We always knew we would be post-BG, but the credit rating metrics I referred to earlier, the actual numbers today would not necessarily mechanically support the ratings that we currently carry.
We need to improve the ratings.
That is clearly stated by the rating agencies.
We need to start to reduce the debt.
That the simple -- that is priority number one.
We are in that situation now.
$4.6 billion of working capital looks a little weak was the premise.
The [AES] perhaps.
Yes, it is got some one-offs and it's got, example, the [$70] (technical difficulty) and -- paying for the deal.
The present $300 million or so to [George Osborne].
In terms of the cost of deal, but that is less than $0.5 billion in terms of the quarter in cash terms.
And there are -- there is always a few one-offs.
But by and large, the big factor was the working capital and the cost of sales adjustment which ultimately some of those are one-offs and some of those will reverse over time.

**DATA SECTION:**
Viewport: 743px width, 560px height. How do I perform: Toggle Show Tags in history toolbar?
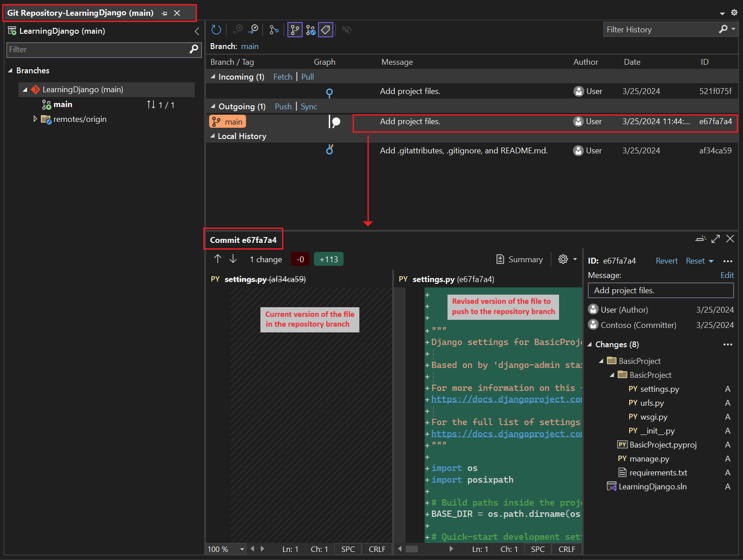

**OBJECTIVES:**
**1.** Translate this sentence from the passage on debt and working capital into Spanish: "We need to start to reduce the debt."
**2.** Write a continuation of the passage on debt and working capital, picking up right after its final sentence.
The data can be left aside here.

**TASK RESPONSES:**
**1.** Tenemos que empezar a reducir la deuda.

**2.**
I can't recall whether I mentioned it earlier, but there is a trading inventory.
It's basically a contango affect as well.
So that is reversible.
The payment to the Iranians for their crude liftings a few years ago is not reversible but it is one-off.
Those things will play through.
And it's always difficult to look at one quarter alone to see (technical difficulties).
Let's see how that goes going forward.
Operator
Thomas Adolff, Credit Suisse.
- Analyst
Two questions as well, please.
First one on CapEx.
And I guess there's no such thing as an apples-to-apples comparison when we look at the reported CapEx guidance amongst the super-majors.
If we look at the $30 billion or so that you talk about, is that the right balance for short-term cash and returns and the longer-term health of the business?
I'm kind of asking this question based on obviously today's cost environment and [stated and no further] cost reduction to come outside of Shell.
The second question on the lower 48.
Obviously Marvin left.
The lower 48 is now part of Andy's portfolio again.
I think back in November you said we're going to try to run it independently.
And I think when I spoke to Marvin he said, I haven't quite figured it out whether it is the XTO-type management or whether it is the BP-type management which is truly independent.
Have you figured it out yet?
Thank you.
- CFO
Still have words with Marvin.
On CapEx, is $30 billion the right number in the current price environment?
Probably not.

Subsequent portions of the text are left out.